Required work -> Say how many lines in the following data hold the word "computer". Write nothing but that number.

──────── Provided records

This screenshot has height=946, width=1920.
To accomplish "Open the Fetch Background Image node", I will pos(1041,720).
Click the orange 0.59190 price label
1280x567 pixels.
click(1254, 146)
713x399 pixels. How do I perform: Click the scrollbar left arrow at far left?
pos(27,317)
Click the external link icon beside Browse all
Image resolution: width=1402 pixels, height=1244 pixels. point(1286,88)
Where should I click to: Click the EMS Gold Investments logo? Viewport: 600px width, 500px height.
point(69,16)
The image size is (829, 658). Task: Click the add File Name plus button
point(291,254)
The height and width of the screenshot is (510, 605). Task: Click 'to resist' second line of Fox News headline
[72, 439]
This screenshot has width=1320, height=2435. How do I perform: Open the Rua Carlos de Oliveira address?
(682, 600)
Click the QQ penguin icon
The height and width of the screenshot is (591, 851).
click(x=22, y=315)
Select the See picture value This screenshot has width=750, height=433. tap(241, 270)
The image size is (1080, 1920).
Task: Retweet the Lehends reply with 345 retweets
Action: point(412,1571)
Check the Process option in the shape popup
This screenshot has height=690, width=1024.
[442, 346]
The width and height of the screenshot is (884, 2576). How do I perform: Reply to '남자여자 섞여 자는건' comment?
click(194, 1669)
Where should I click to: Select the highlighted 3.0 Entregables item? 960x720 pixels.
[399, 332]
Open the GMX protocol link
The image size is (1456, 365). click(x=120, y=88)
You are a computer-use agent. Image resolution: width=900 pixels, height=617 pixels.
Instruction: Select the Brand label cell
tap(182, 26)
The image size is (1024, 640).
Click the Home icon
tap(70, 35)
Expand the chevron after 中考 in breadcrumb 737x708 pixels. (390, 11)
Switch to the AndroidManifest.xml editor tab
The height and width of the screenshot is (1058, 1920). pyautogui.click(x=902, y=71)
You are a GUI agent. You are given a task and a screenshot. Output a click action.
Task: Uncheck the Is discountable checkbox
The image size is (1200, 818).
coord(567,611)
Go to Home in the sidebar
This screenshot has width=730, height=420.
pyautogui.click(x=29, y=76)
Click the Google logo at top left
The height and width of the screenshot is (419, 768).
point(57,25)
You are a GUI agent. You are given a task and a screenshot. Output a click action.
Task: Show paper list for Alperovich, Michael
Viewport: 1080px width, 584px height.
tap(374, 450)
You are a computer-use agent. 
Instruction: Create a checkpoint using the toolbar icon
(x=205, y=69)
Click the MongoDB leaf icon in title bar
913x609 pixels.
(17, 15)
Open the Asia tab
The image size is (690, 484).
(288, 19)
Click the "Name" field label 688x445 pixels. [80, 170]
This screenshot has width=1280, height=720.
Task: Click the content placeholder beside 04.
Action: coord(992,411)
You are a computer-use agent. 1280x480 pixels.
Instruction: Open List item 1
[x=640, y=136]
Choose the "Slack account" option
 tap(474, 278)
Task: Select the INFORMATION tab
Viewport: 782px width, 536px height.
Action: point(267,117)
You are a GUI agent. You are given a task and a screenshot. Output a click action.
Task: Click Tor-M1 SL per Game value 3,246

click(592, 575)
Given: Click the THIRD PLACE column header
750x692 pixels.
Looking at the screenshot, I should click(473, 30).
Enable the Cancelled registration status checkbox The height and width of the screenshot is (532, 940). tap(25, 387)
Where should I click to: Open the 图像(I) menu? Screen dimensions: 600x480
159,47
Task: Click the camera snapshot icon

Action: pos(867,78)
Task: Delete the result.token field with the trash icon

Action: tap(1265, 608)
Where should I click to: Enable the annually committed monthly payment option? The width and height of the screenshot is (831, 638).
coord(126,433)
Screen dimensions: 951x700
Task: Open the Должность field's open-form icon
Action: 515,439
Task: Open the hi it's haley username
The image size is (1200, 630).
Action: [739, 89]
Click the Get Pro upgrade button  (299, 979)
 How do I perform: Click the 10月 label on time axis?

────────────────

Result below -> 3